A parallelized, but not fully optimized Matlab implementation for the extraction of all presented geometric features is available at http://www.ipf.kit.edu/code.php.

After briefly summarizing related work in Section 1.2, we present our framework for scene analysis based on multi-modal data in Section 2. Subsequently, in Section 3, we demonstrate the performance of our framework by evaluation on a benchmark dataset with a specific focus on how valuable shape information is for the considered classification task. This is followed by a discussion of the derived results in Section 4. Finally, we provide concluding remarks in Section 5.

1.2. Related Work

In recent years, the acquisition and analysis of geospatial data has been addressed by numerous investigations. Among a range of addressed research topics, particular attention has been paid to the semantic interpretation of 3D data acquired via MLS, TLS, or ALS systems within urban areas [1,2,3,4,6,7,8,9,10,11] which is an important prerequisite for a variety of high-level tasks such as city modeling and planning. In such a scenario, the acquired 3D data corresponds to a dense sampling of object surfaces preserving many details of the geometric structure. Thus, the main challenges for scene analysis are typically represented by the irregular point sampling and the complexity of the observed scene. Numerous investigations on interpreting such data focused on a data-driven extraction of local neighborhoods as the basis for feature extraction (Section 1.2.1), on the extraction of suitable features (Section 1.2.2), and on the classification process itself (Section 1.2.3).

1.2.1. Neighborhood Selection

When using geometric features for scene analysis, it has to be taken into account that such features are used to describe the local 3D structure and hence are extracted from the local arrangement of 3D points within a local neighborhood. For the latter, either a spherical neighborhood [12,13] or a cylindrical neighborhood [14] is typically selected. Such neighborhoods, in turn, can be parameterized with a single parameter. Assuming that a cylindrical neighborhood is aligned along the vertical direction, it is normally defined by two parameters: radius and height. When analyzing ALS data, however, the height is typically set as infinitely large. The remaining parameter is commonly referred to as the “scale” and in most cases represented by either a radius [12,14] or the number of nearest neighbors that are considered [13]. As a suitable value for the scale parameter may be different for different classes [7], it seems appropriate to involve a data-driven approach to select locally-adaptive neighborhoods of optimal size. Respective approaches for instance rely on the local surface variation [15] or the joint consideration of curvature, point density, and noise of normal estimation [16,17]. Further approaches are represented by dimensionality-based scale selection [18], and eigenentropy-based scale selection [7]. Both of these approaches focus on the minimization of a functional, which is defined in analogy to the Shannon entropy across different values of the scale parameter, and select the neighborhood size that delivers the minimum Shannon entropy.

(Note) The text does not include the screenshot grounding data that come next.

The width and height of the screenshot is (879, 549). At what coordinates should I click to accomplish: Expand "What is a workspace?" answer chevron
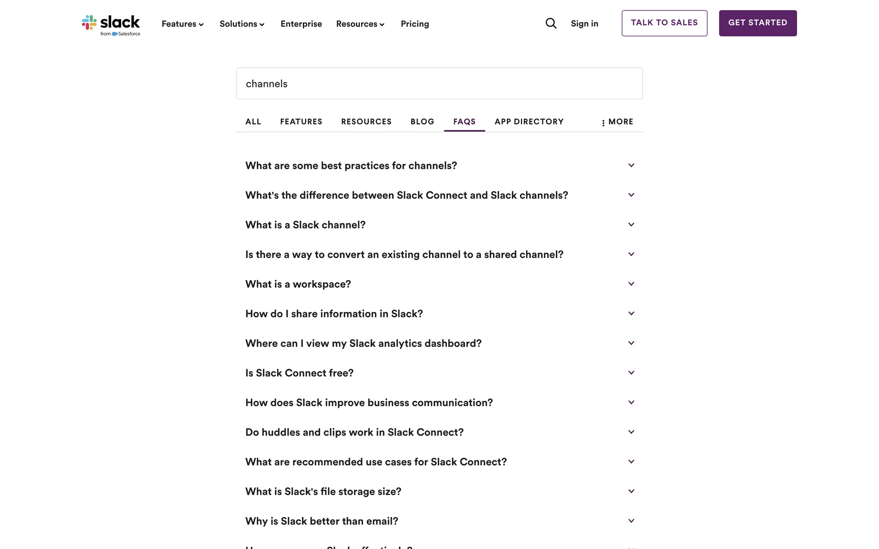click(x=631, y=284)
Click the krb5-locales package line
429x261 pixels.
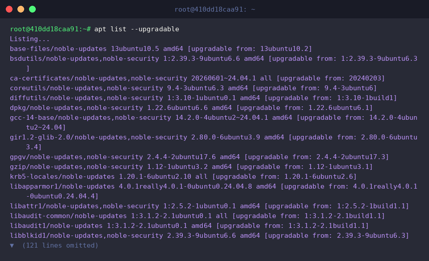click(183, 177)
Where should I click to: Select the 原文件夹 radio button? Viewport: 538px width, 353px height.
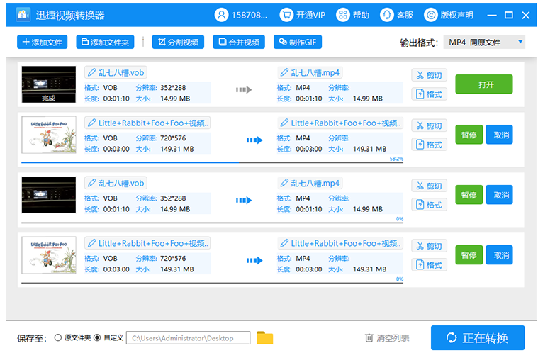58,338
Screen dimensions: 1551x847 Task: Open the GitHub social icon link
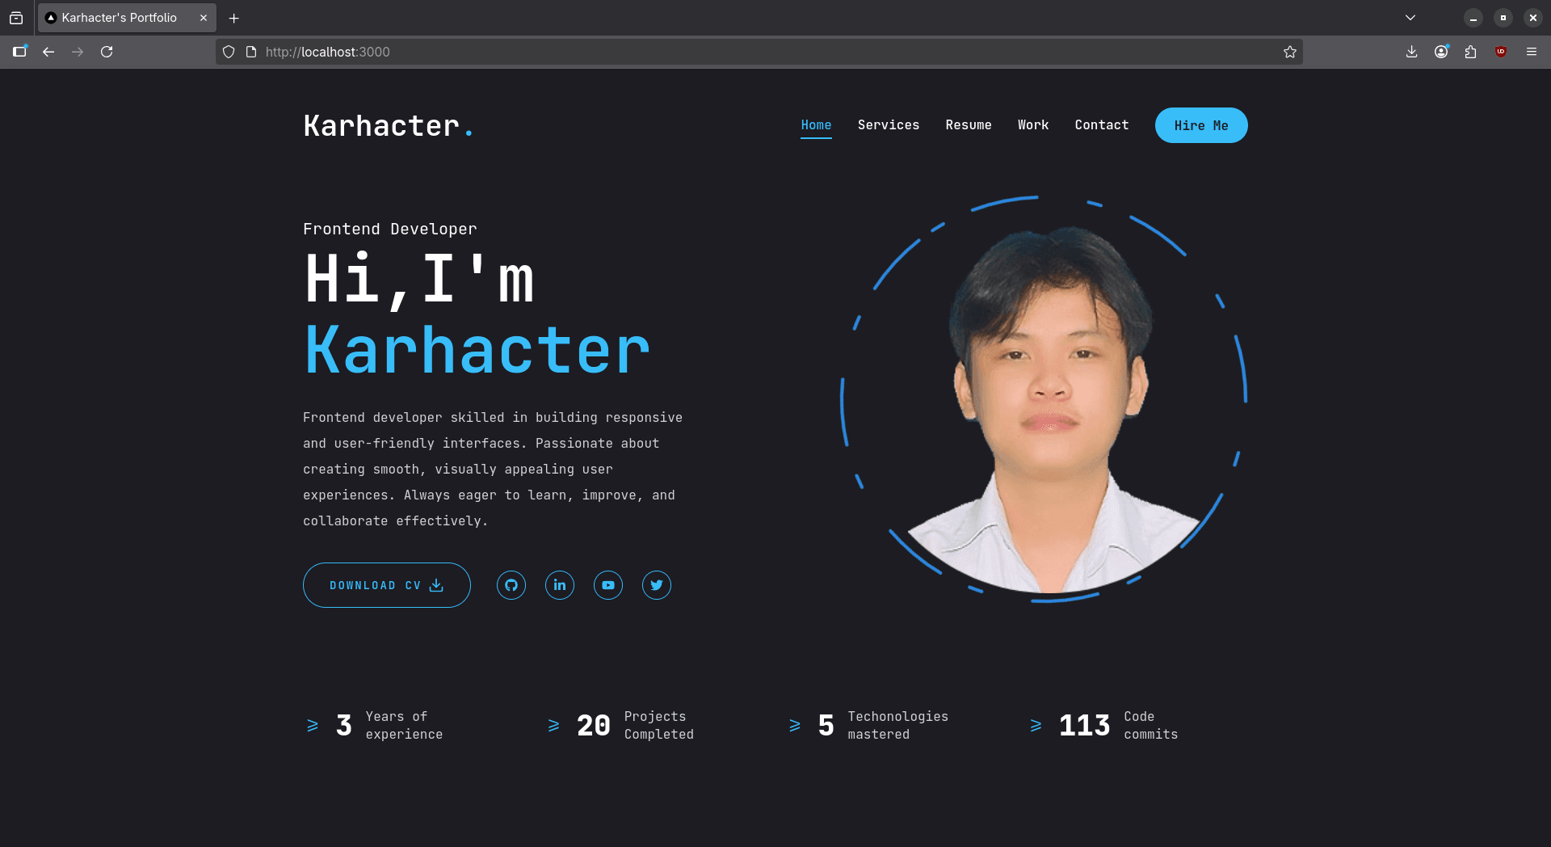[511, 585]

Instead of selecting a single neighborhood as the basis for extracting geometric features [1,7,19], multi-scale neighborhoods may be involved to describe the local 3D geometry at different scales and thus also how the local 3D geometry changes across scales. In this regard, one may use multiple spherical neighborhoods [20], multiple cylindrical neighborhoods [10,21], or a multi-scale voxel representation [5]. Furthermore, multiple neighborhoods could be defined on the basis of different entities, e.g., in the form of both spherical and cylindrical neighborhoods [11], in the form of voxels, blocks, and pillars [22], or in the form of spatial bins, planar segments, and local neighborhoods [23].

In our work, we focus on the use of co-registered shape, color, and hyperspectral information corresponding to a discrete raster. This allows for data representations in the form of a height map, color imagery, and hyperspectral imagery. Consequently, we involve local

3 \times 3

image neighborhoods as the basis for extracting 2.5D shape information. For comparison, we also assess the local 3D neighborhood of optimal size for each 3D point individually as the basis for extracting 3D shape information. The use of multiple neighborhoods is not considered in the scope of our preliminary work on geospatial computer vision based on multi-modal data, but it should definitively be the subject of future work.

1.2.2. Feature Extraction

Among a variety of handcrafted geometric features that have been presented in different investigations, the local 3D shape features, which are represented by linearity, planarity, sphericity, omnivariance, anisotropy, eigenentropy, sum of eigenvalues, and local surface variation [15,24], are most widely used, since each of them describes a rather intuitive quantity with a single value. However, using only these features is often not sufficient to obtain appropriate classification results (in particular for more complex scenes) and therefore further characteristics of the local 3D structure are encoded with complementary features such as angular statistics [1], height and plane characteristics [9,25], low-level 3D and 2D features [7], or moments and height features [5].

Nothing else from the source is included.